The new popular wisdom that gained currency last year is that doctors who apologize for their mistakes are less likely to face a medical malpractice lawsuit than doctors who refuse to come clean. This supports what medical malpractice lawyers have long claimed: patients are often most angered by concealment of the malpractice and the concern that it will happen again to another patient.

KevinMD reports today an even more updated conventional wisdom, citing a study presented in the Journal of General Internal Medicine that says there is likely no correlation between a patient's intent to bring a medical malpractice lawsuit and whether the doctor apologized.

I question the methodology of the study which relied on videos of actors pretending to be doctors with people trying to put themselves in the shoes of malpractice victims. A controlled study like this really takes the emotion out of a case and ignores the powerful dynamics of a relationship between a doctor and a patient (and the abject suffering experienced by most medical malpractice plaintiffs). You can't manufacturer that in a "make believe" study and expect meaningful data that translates to the real world.

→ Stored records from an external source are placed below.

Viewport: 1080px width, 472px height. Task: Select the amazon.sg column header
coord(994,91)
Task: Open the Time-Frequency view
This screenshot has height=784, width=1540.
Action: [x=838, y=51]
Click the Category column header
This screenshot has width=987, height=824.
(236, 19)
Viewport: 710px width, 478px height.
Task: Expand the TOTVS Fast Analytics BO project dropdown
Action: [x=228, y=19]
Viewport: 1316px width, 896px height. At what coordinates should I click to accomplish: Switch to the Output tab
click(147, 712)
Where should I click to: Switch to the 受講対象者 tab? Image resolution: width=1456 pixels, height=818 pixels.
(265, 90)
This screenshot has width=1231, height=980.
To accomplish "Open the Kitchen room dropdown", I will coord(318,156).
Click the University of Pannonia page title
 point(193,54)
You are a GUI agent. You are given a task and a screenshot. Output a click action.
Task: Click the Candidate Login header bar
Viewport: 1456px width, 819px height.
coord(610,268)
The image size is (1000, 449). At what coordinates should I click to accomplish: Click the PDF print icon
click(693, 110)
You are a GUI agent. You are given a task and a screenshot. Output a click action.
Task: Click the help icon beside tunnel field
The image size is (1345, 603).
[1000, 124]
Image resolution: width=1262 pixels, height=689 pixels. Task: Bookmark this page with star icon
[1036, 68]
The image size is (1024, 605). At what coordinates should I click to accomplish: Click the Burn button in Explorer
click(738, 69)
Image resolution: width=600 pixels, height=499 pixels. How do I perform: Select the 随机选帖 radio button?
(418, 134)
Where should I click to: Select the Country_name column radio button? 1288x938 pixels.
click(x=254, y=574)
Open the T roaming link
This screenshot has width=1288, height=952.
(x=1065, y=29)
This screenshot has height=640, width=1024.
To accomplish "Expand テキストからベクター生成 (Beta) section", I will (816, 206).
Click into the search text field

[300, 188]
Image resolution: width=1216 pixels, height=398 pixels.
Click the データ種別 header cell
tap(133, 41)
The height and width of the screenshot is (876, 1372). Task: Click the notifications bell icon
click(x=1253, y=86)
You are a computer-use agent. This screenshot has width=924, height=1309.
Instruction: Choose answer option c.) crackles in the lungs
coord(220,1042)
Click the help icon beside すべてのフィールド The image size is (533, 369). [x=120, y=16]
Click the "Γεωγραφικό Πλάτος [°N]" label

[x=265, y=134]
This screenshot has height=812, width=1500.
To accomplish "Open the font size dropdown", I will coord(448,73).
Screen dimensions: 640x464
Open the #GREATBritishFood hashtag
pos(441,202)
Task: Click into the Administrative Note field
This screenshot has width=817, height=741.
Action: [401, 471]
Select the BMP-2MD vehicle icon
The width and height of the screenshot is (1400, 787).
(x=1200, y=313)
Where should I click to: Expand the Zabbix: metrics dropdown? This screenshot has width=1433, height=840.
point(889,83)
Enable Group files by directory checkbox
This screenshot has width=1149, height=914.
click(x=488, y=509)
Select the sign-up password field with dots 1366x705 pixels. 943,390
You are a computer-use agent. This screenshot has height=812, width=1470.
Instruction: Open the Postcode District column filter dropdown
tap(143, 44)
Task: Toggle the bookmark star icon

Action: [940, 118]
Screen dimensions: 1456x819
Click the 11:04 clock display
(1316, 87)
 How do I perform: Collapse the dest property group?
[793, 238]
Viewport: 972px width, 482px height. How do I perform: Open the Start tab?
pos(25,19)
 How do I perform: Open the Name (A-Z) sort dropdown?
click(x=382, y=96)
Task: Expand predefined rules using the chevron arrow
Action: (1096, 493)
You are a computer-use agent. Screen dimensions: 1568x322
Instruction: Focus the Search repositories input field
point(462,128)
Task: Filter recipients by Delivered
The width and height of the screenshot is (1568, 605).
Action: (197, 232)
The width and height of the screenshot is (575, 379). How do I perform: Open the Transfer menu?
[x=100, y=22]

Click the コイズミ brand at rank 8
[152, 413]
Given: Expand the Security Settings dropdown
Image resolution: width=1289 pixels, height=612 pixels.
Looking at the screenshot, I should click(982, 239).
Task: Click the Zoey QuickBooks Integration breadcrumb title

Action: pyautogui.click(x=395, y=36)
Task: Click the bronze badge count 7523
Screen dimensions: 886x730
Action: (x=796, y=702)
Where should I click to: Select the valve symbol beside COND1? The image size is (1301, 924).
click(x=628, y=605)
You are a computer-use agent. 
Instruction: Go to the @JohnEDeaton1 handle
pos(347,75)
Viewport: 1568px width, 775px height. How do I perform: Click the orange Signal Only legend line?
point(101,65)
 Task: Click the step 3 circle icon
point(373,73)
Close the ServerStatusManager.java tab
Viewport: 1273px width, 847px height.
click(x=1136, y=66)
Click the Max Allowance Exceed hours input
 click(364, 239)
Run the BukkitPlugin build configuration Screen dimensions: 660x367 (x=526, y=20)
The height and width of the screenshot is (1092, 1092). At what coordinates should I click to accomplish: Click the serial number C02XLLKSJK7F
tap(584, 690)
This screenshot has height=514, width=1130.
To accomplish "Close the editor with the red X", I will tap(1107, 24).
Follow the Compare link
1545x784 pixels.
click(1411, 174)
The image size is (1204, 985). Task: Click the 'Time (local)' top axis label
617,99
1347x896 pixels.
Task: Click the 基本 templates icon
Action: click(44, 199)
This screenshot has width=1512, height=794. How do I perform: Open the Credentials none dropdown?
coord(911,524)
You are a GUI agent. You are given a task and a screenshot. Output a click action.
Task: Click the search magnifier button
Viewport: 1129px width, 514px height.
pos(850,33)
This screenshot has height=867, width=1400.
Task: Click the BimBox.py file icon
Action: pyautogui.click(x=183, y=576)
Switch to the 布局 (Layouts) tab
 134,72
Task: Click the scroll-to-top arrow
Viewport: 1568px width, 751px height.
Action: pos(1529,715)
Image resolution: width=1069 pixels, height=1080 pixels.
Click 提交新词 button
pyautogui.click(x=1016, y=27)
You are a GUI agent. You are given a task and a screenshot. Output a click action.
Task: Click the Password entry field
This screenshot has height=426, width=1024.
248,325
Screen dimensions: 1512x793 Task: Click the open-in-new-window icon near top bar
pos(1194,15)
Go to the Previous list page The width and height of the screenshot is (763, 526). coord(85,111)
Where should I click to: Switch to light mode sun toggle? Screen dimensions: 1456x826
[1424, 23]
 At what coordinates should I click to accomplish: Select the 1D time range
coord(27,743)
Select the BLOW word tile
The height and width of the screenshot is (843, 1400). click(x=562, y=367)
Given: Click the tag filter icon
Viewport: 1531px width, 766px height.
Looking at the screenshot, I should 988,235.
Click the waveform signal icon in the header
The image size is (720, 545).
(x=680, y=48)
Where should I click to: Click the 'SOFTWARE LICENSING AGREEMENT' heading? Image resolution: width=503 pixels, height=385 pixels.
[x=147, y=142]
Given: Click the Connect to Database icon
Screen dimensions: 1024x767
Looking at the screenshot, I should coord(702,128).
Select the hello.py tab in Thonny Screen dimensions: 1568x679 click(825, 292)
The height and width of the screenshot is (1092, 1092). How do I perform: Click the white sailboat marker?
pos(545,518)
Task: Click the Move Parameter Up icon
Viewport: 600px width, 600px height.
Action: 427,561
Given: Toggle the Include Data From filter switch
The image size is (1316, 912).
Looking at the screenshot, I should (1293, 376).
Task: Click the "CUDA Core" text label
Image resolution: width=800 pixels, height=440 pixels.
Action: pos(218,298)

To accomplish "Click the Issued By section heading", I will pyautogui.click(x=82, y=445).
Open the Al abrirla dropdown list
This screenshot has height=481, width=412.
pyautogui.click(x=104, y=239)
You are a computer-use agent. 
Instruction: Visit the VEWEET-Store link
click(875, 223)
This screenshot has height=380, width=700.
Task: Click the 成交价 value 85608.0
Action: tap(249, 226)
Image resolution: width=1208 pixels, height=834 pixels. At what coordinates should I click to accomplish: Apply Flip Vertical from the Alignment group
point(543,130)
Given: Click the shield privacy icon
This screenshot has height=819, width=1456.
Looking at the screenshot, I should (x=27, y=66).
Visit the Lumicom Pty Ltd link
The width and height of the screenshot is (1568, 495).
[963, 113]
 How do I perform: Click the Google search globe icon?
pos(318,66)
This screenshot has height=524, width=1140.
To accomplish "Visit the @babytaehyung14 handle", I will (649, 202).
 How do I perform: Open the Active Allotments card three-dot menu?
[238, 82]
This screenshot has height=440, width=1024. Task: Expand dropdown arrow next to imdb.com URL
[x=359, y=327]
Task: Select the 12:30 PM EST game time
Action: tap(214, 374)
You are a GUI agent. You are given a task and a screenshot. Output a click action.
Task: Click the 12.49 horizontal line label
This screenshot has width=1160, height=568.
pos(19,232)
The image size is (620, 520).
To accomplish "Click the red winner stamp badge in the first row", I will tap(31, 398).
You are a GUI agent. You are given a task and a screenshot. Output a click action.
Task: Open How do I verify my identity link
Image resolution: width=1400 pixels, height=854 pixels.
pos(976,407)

The results from the University of Michigan and the University of Illinois contradict this Journal of General Internal Medicine study. At Michigan, one of the first to experiment with full disclosure of malpractice, existing claims and lawsuits dropped to 83 in August 2007 from 262 in August 2001. The number of medical malpractice lawsuits against the University of Illinois has dropped by half in two years after it started its program.

I suspect that apologies do help, but in the end, it does not change the obvious: when you hurt someone - either in the operating room or when you bump into them on the street - apologizing is the right thing to do. This social contract we all signed should really trump the question of whether malpractice lawsuits increase or decrease.